One of the my most frequently visited posts is this one, on the Sikh’s Sri Guru Granth Sahib, and the myth that their sacred text is used by NASA scientists to answer questions about the cosmos; unfortunately, the original article was also THE most misinterpreted article, mostly by visitors who didn’t actually read it or were simply being religious zealots.
Because of this, the article has been rewritten from the ground up; The comments have been removed, and further comments disabled as I’m not especially keen on using my time to personally address comments from those too caught up in their faith that they choose to ignore evidence to the contrary.
The image below adequately sums up the last three months, and the bulk of the almost 450 comments about the article:
The First I Heard Of It
The concept of NASA using the Sri Guru Granth Sahib (SGGS) was proposed to me by a Sikh I work with; actually, he said it was “true”, and not just heresy. The claim was that NASA “consults” the SGGS for answers to their questions about the cosmos, and that the SGGS had divine knowledge not known to man at the time, referencing the heliocentric model as a specific example, stating it was a Sikh Guru who first suggested the Earth was not the center of the solar system.
Being the first I heard of it, I naturally asked for evidence. It was of no surprise he could not cite any, so I asked where he had heard the story. Despite asking for a link to it on numerous occasions, all I got was that his source was a “news” website.
Tracking down the source
The myth’s author, Manpreet Singh noted in this comment that since he first made claims about NASA consulting the SGGS, people had been asking him for evidence, acknowledging that when he made the claims, he did so WITHOUT evidence.
The story Manpreet refers to is audio on DiscoverSikhi.com where according to the website, the host, Bhai Bhagwan Singh, is said to be recounting a meeting with Banarsi Lal Chawla.

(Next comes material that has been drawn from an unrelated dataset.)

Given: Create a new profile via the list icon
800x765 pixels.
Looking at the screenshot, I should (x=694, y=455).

Bhai Bhagwan Singh recounts Banarsi Lal telling him that his daughter performed daily prayers in the morning, was a vegetarian, recited Japji Sahib whilst she worked, and recited Japji Sahib while in space – So who was she?

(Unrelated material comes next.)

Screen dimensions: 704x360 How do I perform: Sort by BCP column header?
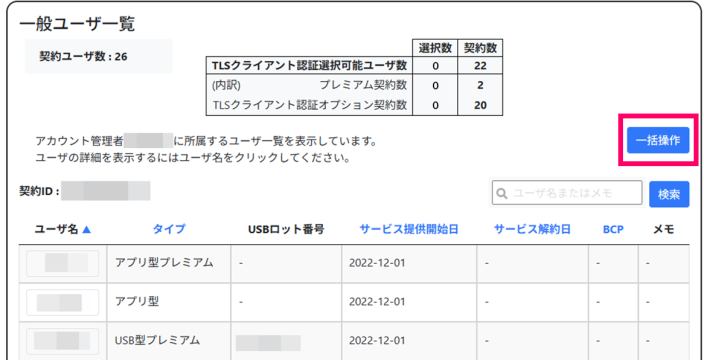click(613, 229)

Banarsi Lal’s daughter was Kalpana Chawla, a space shuttle mission specialist and was the first Panjabi to travel into space. She died on the 1st of February 2003 with the six other crew members in the Space Shuttle Columbia disaster.
It appears Manpreet believed that the article supported his initial claims as it went on to state that in September 2004, Banarsi Lal had an opportunity to visit the NASA centre at San Jose and that it was during his visit there it said he was shown a volume of an English translation of the Sri Guru Granth Sahib, kept at the NASA library. It was while there, it was alleged Banarsi was told “when scientists get tired of searching and searching the universe, when they seek inspiration and need to uplift their souls they turn to read the translations of Guru Nanak’s poetry and divine-songs which describe the awe and wonder of the Universe.”
Despite the claims made by Bhai Bhagwan Singh about Banarsi Lal and Kalpana, during my search I came across a post by JeanPierre Harrison, Kalpana’s husband, where he stated the following (located here):
I got in contact via E-mail with Jean Pierre just to verify that it was him that made the statement. He confirmed that it was, explicitly expressing his anger that people would use Kalpana’s name to peddle their “superstitious bullshit” – and understandably so.
Ultimately, the fact is NASA has a massive collection of books in their numerous libraries; while I was not able to verify that ANY religious book formed part of these libraries, it certainly would not surprise me; but what is clear , is that Manpreet Singh, in an attempt to validate his faith in the SGGS with reality, went beyond the evidence available to him to state that NASA “consults” the SGGS when they want to know the answer to their scientific questions, when they do not.
When NASA scientists want to know something about the cosmos, they look up – they don’t read religious books.